Yesterday the Federal Reserve held their August FOMC meeting. Prior to the meeting the markets were trading in positive territory with the S&P index up over 20 points in early trading. In late afternoon the Fed released their statement in which no QE was announced openly. Immediately stocks tanked and the S&P index fell as was trading down more than 10 points. However, almost immediately stocks began to soar into the last hour of trading and the S&P index rose by more than 60 points from the low into the close.
What caused the turn around in sentiment? Was it the statment by the Fed that: “The Committee will regularly review the size and composition of its securities holdings and is prepared to adjust those holdings as appropriate. The Committee discussed the range of policy tools available to promote a stronger economic recovery in a context of price stability. It will continue to assess the economic outlook in light of incoming information and is prepared to employ these tools as appropriate…” that led markets to believe that QE 3 was coming sooner rather than later and may be announced at the Jackson Hole Economic Summit later this month? Or was it something more sinister? A stealth QE3 perhaps?
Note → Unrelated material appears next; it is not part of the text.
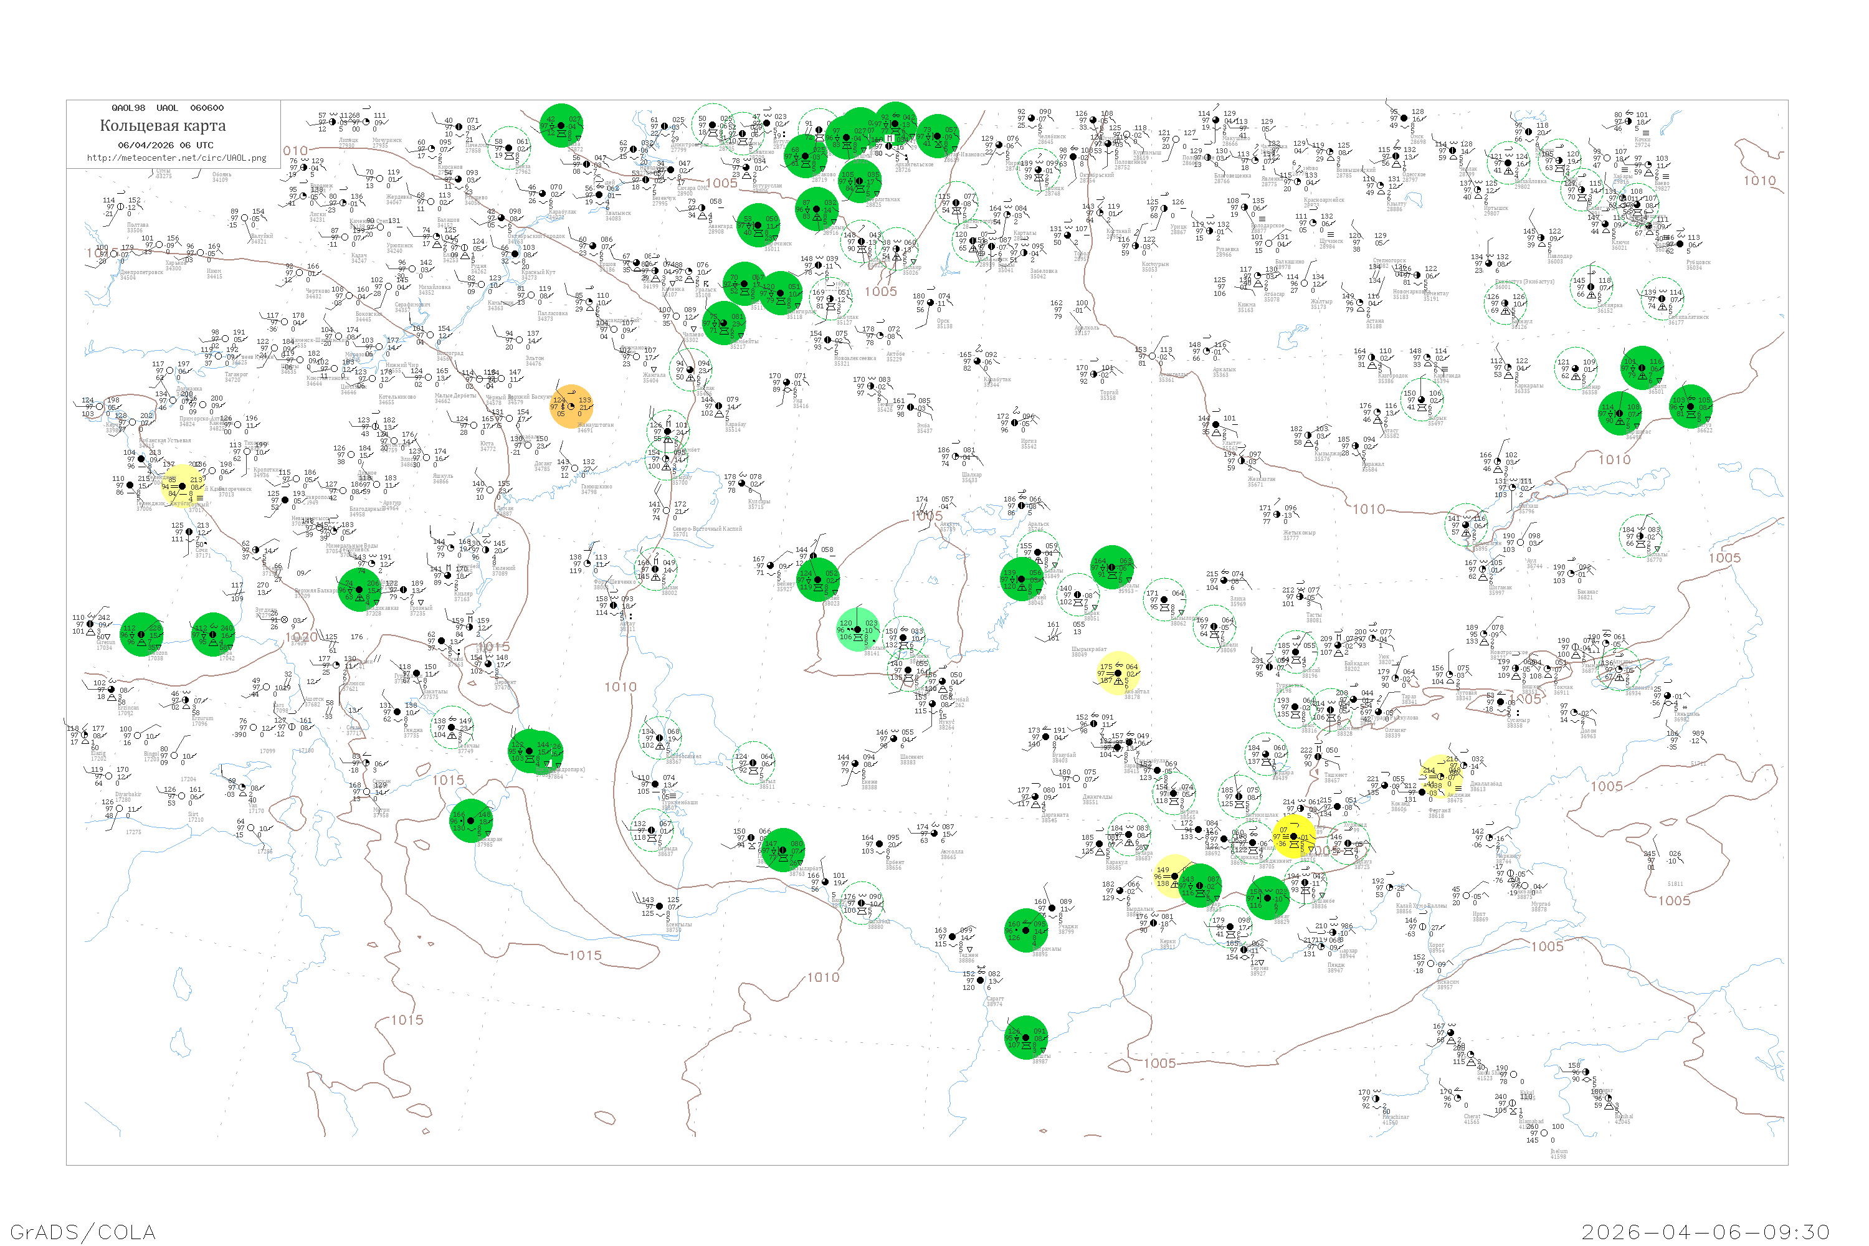This screenshot has height=1246, width=1869.
Task: Select the Хорог 38954 station label
Action: [x=1436, y=948]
Our friend Bill King, editor of the “The King Report”, made the following observation: “After the disappointing FOMC Communiqué, no QE3, stocks tanked. But someone forced S&P futures 64 points higher in the last hour (+37 last 30 min) of NYSE trading. GS was the rumored major domo. Stocks were greatly oversold on a short-term basis but Tuesday’s manipulation smacks of desperation.
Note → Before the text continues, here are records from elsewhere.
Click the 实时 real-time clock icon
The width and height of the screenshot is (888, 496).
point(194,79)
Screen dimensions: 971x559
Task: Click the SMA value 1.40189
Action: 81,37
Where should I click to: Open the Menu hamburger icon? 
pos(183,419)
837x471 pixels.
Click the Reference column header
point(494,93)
Perhaps out of necessity the Fed is following the recommendation of former Fed Governor Robert Heller. In 1989 Heller suggested that when stocks crash the Fed should buy S&P futures to support the stock market instead of flooding the system with credit because the easy money causes too many problems.”
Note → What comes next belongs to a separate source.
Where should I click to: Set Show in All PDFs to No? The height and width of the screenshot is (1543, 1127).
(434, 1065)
The NY Post’s John Crudele just posted in his article “How To Fix A Market” the same idea: “Back in October 1989, a guy named Robert Heller, who had just quit his post as a Fed governor, suggested that the government should purchase stock index futures contracts to calm the markets in times of distress. “The Fed could support the stock market directly by buying market averages in the futures market, thus stabilizing the market as a whole,” Heller wrote in an op-ed piece in The Wall Street Journal after saying the same thing in a little-noticed speech. “The stock market is certainly not too big for the Fed to handle.”…
Heller suggested that the stock market be rigged before the Fed does all the dangerous things it has already done — like adding too much liquidity to the monetary system. That, he said, would be a bigger mistake than forfeiting our innocence by propping up stocks.”
So, was it just an oversold bounce or a stealth QE program going on behind the seems. It is certainly feasible for the Fed to orchestrate mass purchases of index futures through the major firms and the firms have plenty of excess reserves to accommodate them. Furthermore, with the Fed’s tool box near depletion and no real ability to know if a third QE program will have any real effect it is an interesting theory nonetheless. After all this is similar to the operation that was used to resurrect the stock market and financial system on October 20, 1987.
Bill King, in his report, wrote that he had received an email yesterday stating that “GS [Goldman Sachs] is standing in SP [S&P Index] pit buying nonstop.” The use of GS to buy, if true, suggests that the manipulator knew that traders suspiciously scrutinize GS for unusual activity that leads to profits. Ergo, traders will eagerly become complicit in the operation. If the Fed now feels that it must manipulate the stock market higher because QE is no longer effective and might be harmful, we are in a very, very dangerous situation.
But desperate times demand desperate measures and with QE2 drawing so much political fire maybe this time the Fed is opting for something a little more covert. Regardless, our targets for this rally are currently 1200-1250 on the S&P index and we will evaluate market performance when we get there. Whether the Fed is operating behind the scenes or make a public announcement of QE 3 either at the end of the month or year is yet to be seen. In the meantime, it makes for great and interesting speculation and writing but the management of money comes down to actual, observable market events and those we will monitor and report to you on as they occur.